Phishing is one of the most common and dangerous cyber threats we face today. For those who haven’t completed the latest IT training, phishing is a form of social engineering and a scam where attackers deceive people into revealing sensitive information or installing malware such as viruses, worms, adware or ransomware.
On Amazon Prime Day, CMC conducted a company-wide phishing simulation to test employee awareness and response to potential threats.
“I’m pleased to report that the results were quite positive: only 1.04% of employees clicked on the phishing email” said, Paul Mackay, CMC’s chief information officer. “This low percentage demonstrates that most of us are staying sharp and aware of the risks.”
Though these results are encouraging, it’s crucial to remember that it only takes one successful phishing attack to compromise the entire organization. A single click on a malicious link could potentially lead to severe consequences, including data breaches, financial loss and damage to CMC’s reputation.
It is important to remain vigilant. Cyber attackers are becoming increasingly sophisticated, creating emails that look more and more convincing. They often exploit timely events, such as sales days like Amazon Prime Day, tax season, or even our internal company announcements, to trick users into clicking on malicious links or providing confidential information.

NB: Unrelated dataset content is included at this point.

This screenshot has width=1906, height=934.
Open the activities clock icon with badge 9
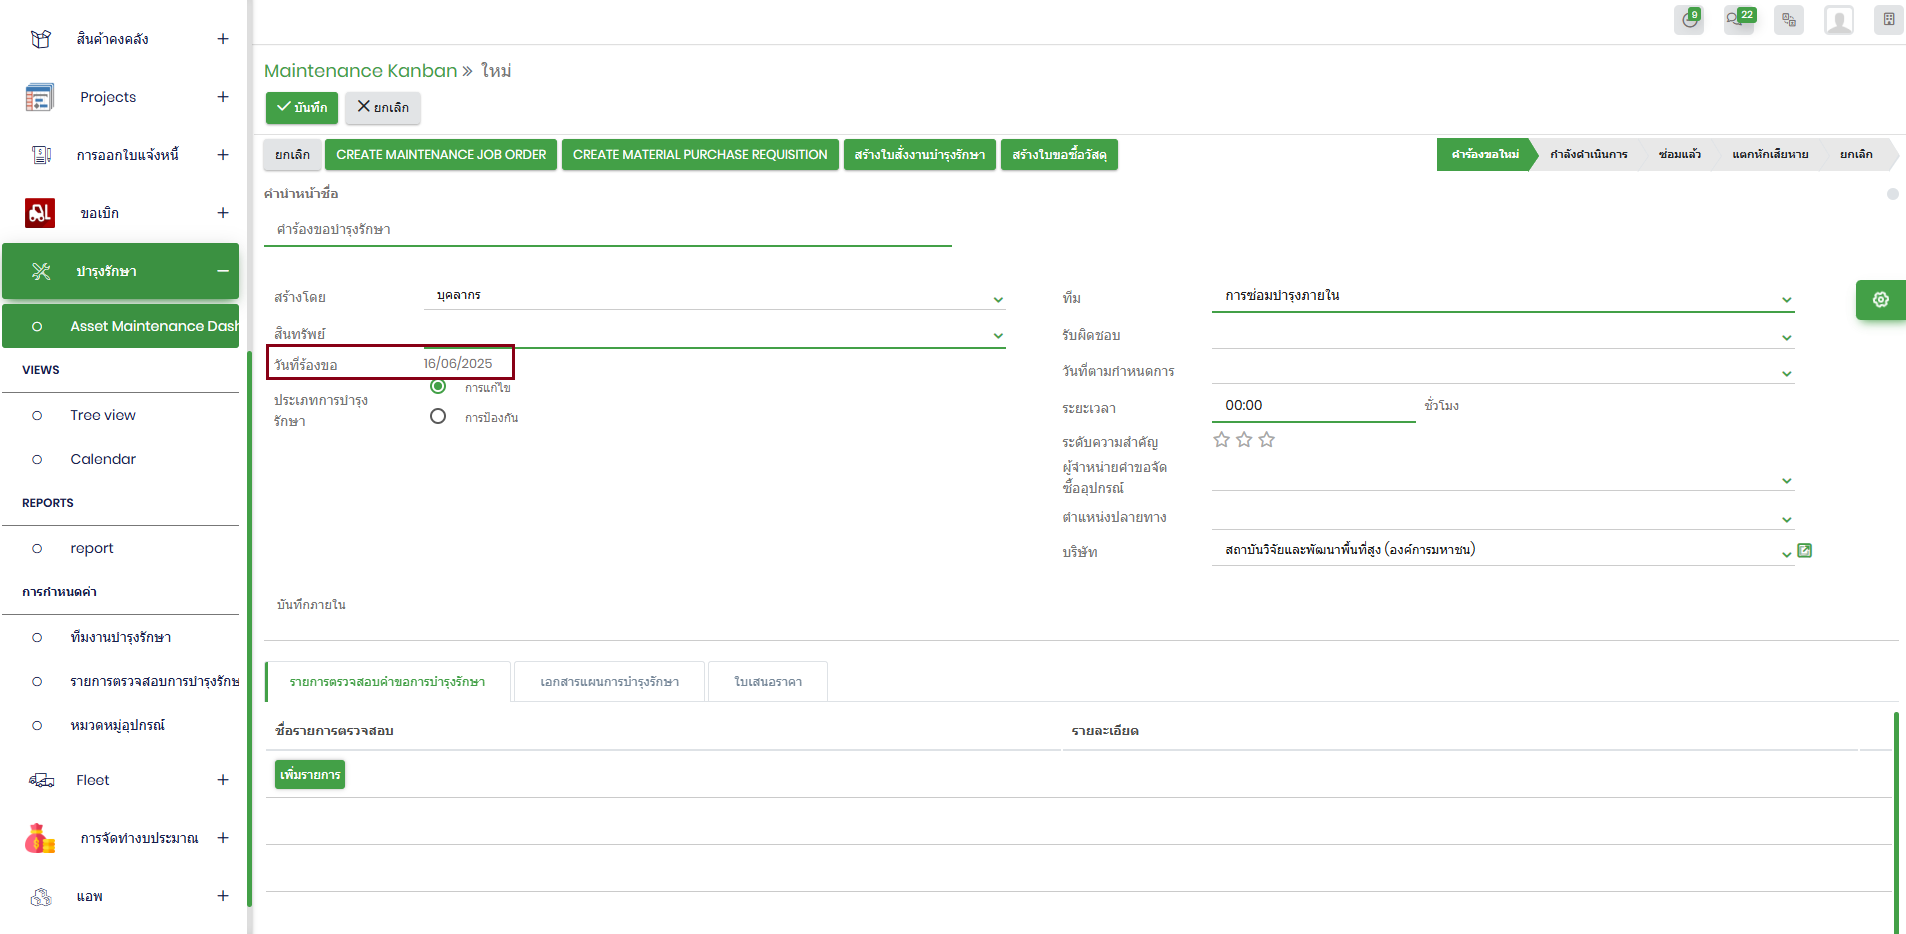(x=1689, y=20)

To help protect CMC (and yourself), please remember the following:
- Always check the sender’s email address. Be wary of emails from unfamiliar addresses or those that seem slightly off (e.g., an extra letter or number in the domain name).
- Look for red flags. Poor grammar, unusual requests or a sense of urgency can be signs of a phishing attempt.

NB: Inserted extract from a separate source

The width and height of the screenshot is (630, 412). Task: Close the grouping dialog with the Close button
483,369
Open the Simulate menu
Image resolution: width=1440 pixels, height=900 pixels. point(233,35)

- Do not click on links or download attachments from unknown or suspicious emails. This is a simple one: don’t click unknown links.
- Report suspicious emails immediately using the KnowBe4 button in your Outlook Menu Bar. The faster you report a phishing attempt the more effective CMC’s IT response can be.
- If you think you’ve been phished, don’t panic. Report it immediately to our IT team (support@cmcenergy.com). Quick action can help mitigate any potential damage.
CMC will continue to conduct regular phishing tests and provide training to ensure everyone is equipped with the knowledge to recognize and avoid phishing attacks. Stay tuned for more resources and tips in upcoming newsletters.
“I’d like to give a large thank you to everyone for continued diligence in keeping CMC secure,” Mackay said. “Cybersecurity is everyone’s responsibility. Keep an eye out for future training and remember, stay vigilant, stay safe.”